Mechanisms are also provided to allow for the uploading of models
(i.e., provision of externally created models). The enrichment
application 126 can expose an end-point and the administration page
122. The endpoint, in this regard, is the API exposed for the
calling client application 110 to get the recommendation for which
model or models to use. The calling client application 110 can pass
on a list of descriptions to the API and the API can return
recommendations (optionally with a certain level of
confidence).
[0023] As noted above, the client application 110 sends a request
to the classification framework 110 for recommend machine learning
models. Such a request can specify parameters such as application,
request type, technical stack, input type (e.g., JSON, file type,
etc.), type of desired prediction (classification, score,
recommendation, etc.), desired schema, etc. The classification
framework 124 using the request can extract features from such
request and input them into a discovery model. The discovery model,
in turn, is a machine learning model that is trained to provide the
recommended machine learning model or machine learning models from
the model repository 130. The discovery model can take various
forms including a logistic regression model, a neural network
model, a Random Forest model, a support vector machine and the
like. In some cases, the schema of the desired model is input into
the discovery model. The output of the discovery model can be API
corresponding to a recommended model to use if an API is already
available. If the API is not already available, the classification
framework can automatically build an aggregator layer (forming part
of the REST controller 124) using a template. The aggregator layer
can act to combine (i.e., aggregate) outputs from different models
and send the same to the requesting client application 110.
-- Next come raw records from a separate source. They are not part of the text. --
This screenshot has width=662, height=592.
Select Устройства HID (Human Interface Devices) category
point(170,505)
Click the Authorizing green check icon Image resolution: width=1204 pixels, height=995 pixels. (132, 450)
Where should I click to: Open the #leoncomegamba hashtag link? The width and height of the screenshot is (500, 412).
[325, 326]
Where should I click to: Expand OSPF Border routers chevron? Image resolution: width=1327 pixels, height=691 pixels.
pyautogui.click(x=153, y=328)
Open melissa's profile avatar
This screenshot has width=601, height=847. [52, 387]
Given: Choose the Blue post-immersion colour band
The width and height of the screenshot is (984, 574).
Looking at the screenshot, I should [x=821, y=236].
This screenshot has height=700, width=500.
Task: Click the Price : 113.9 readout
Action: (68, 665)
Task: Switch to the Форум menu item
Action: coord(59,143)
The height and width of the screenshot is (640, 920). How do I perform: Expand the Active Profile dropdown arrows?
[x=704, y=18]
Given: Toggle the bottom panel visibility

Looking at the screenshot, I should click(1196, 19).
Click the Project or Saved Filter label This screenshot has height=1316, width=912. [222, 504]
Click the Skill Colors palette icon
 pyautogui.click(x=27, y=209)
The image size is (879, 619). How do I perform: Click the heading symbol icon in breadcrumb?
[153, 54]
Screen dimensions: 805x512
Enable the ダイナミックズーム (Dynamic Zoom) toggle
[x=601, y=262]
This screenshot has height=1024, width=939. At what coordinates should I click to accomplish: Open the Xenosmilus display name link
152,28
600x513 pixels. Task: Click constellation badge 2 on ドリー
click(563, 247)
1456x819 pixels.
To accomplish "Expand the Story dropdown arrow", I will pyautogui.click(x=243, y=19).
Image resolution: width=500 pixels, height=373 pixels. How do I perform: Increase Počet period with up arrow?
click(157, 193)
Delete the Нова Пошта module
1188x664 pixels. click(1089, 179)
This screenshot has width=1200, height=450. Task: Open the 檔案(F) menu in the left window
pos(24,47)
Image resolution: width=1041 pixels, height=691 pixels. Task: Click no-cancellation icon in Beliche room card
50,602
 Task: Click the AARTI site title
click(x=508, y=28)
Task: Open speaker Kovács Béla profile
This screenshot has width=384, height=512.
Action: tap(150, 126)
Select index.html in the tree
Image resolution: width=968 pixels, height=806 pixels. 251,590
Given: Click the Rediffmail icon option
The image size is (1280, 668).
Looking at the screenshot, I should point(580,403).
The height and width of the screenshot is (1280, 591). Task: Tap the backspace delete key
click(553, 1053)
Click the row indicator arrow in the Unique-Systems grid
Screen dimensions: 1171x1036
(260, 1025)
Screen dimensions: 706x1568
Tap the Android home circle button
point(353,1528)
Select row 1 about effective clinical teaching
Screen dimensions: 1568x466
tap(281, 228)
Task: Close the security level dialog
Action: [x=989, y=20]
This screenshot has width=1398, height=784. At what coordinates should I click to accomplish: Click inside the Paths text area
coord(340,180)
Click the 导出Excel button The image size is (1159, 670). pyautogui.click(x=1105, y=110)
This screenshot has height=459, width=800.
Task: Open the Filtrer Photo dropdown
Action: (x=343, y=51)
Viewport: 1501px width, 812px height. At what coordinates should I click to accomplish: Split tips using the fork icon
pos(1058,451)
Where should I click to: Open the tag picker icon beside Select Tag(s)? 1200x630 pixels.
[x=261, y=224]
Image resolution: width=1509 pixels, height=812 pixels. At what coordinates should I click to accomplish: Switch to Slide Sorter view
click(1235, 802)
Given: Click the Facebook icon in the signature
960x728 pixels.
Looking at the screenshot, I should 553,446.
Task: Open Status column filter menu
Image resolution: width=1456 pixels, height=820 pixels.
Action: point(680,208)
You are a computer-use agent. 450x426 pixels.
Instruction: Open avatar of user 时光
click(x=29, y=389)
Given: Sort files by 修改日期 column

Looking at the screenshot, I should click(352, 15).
[0024] As noted above, the aggregator layer forms part of the REST
controller 124 and can take the inputs from different schemas and
can be aware of the input/output of each machine learning model.
The aggregator layer can search for common fields within schemas
and form a link to form an output from multiple models. As an
example, Model1 takes input as PODescription and SupplierName and
output is Commodity code. Model2 takes input as Supplier and output
is RiskFactor. If a new application has input as PODescription and
wants a prediction on RiskFactor, the aggregator layer can combine
the outputs of Model1 and Model2 automatically.
[0025] FIG. 4 is a process flow diagram illustrating the reuse of a
machine learning models in which, at 410, a request is received for
a machine learning model recommendation that specifies parameters
associated with a desired machine learning model (e.g., schema,
etc.). Thereafter, at 420, a machine learning-based discovery
model, recommend at least one machine learning model (to reuse)
based on the parameters specified in the request. Next, at 430,
data characterizing the recommended at least one machine learning
model is provided (e.g., loaded into memory, displayed in a
graphical user interface, transmitted to a remote computing system,
and/or stored in physical persistence, etc.). In some variations, a
graphical user interface can be rendered that allows a client
application to select one of the recommended machine learning
models and, further optionally, to active the selected machine
learning models.
[0026] FIG. 5 is a diagram 500 illustrating a sample computing
device architecture for implementing various aspects described
herein. A bus 504 can serve as the information highway
interconnecting the other illustrated components of the hardware. A
processing system 508 labeled CPU (central processing unit) (e.g.,
one or more computer processors/data processors at a given computer
or at multiple computers), can perform calculations and logic
operations required to execute a program. A non-transitory
processor-readable storage medium, such as read only memory (ROM)
512 and random access memory (RAM) 516, can be in communication
with the processing system 508 and can include one or more
programming instructions for the operations specified here.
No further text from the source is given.